El más reciente informe del Observatorio Cubano de Auditoría Ciudadana (OCAC) revela un panorama alarmante sobre la seguridad pública en la isla. Entre enero y junio de 2025 se verificaron 1,319 delitos, cifra que quintuplica los registros de 2023 y supera todo el acumulado de 2024. El promedio de 7,3 crímenes diarios confirma una escalada inédita en la criminalidad cubana.
Los delitos contra la propiedad lideran las estadísticas, con 721 casos que incluyen 193 vinculados al hurto y sacrificio de ganado. La conexión entre la crisis alimentaria y el auge del robo resulta evidente. A ello se suman 63 asesinatos —16 de ellos feminicidios—, 99 asaltos y agresiones y 198 reportes relacionados con el narcotráfico, un fenómeno que aparece por primera vez como categoría independiente en los informes del OCAC. La Habana concentra la mayor incidencia de este último delito, lo que revela la consolidación de redes urbanas de tráfico y consumo.
La proliferación de armas de fuego, documentada en al menos 35 casos, y el colapso económico que empuja al delito de supervivencia son factores de riesgo que agravan el cuadro. La diversificación criminal se extiende además a vandalismo, contrabando y portación ilegal de armas, con un impacto transversal que afecta a hombres, mujeres, menores y ancianos.
El reporte subraya la desconexión entre el discurso oficial y la realidad. Mientras el primer ministro Manuel Marrero insiste en una supuesta tendencia a la baja, los datos verificables exponen un repunte inédito. El OCAC atribuye esta contradicción al enfoque del Ministerio del Interior (MININT), que prioriza la represión política por encima de la seguridad ciudadana. En lugar de combatir el delito común, los recursos se concentran en vigilar a la oposición y sofocar manifestaciones públicas, dejando a la población expuesta tanto al crimen organizado como al aparato represivo.

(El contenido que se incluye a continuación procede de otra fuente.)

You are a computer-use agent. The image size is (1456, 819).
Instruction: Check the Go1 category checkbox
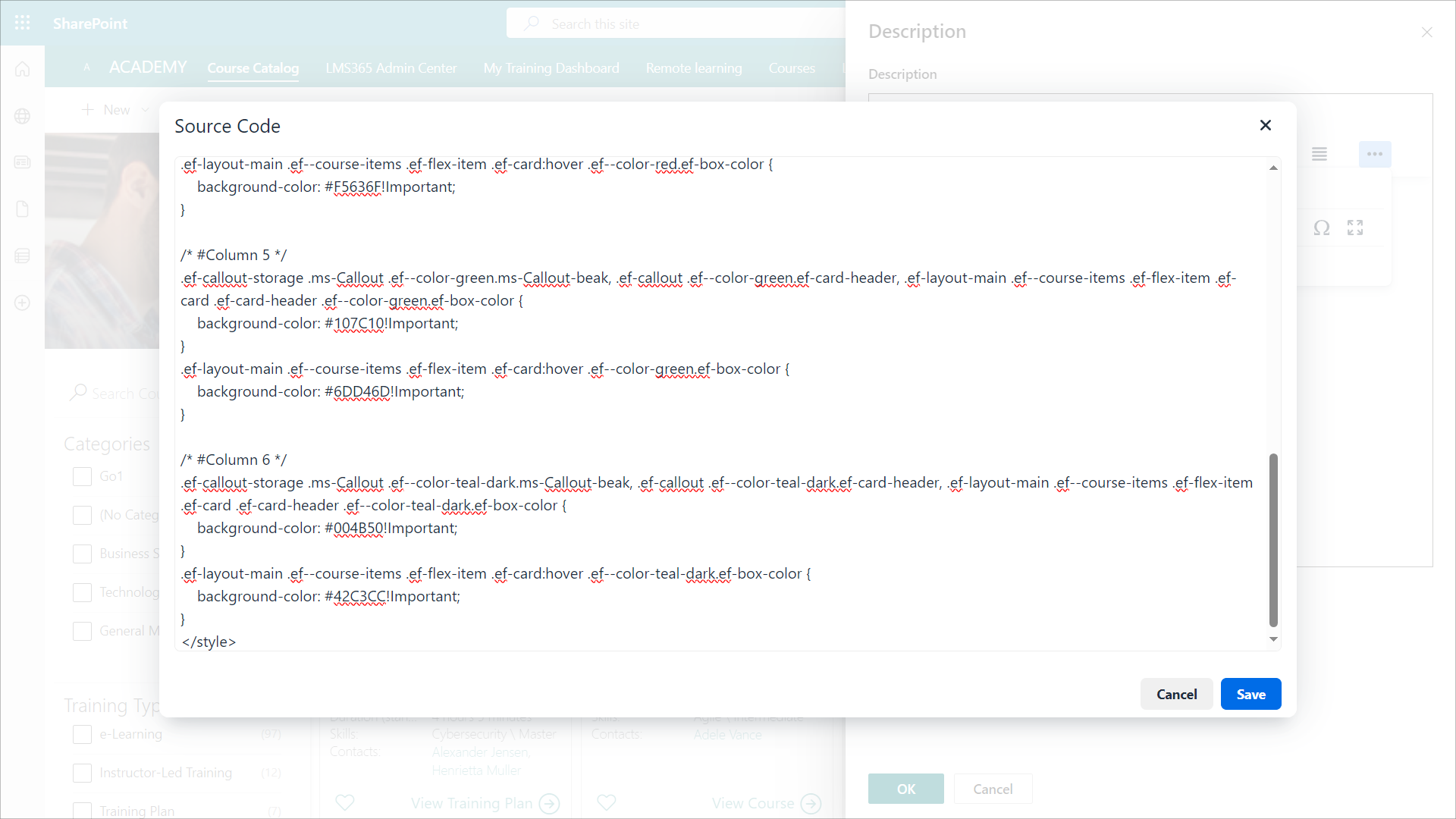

El informe concluye que el deterioro de la seguridad pública no responde únicamente a factores sociales y económicos, sino también a una estrategia estatal deliberada que convierte al MININT en brazo de control político antes que garante del orden. En un contexto de crisis, la ciudadanía cubana enfrenta un doble riesgo: el avance del crimen y la violencia del propio Estado.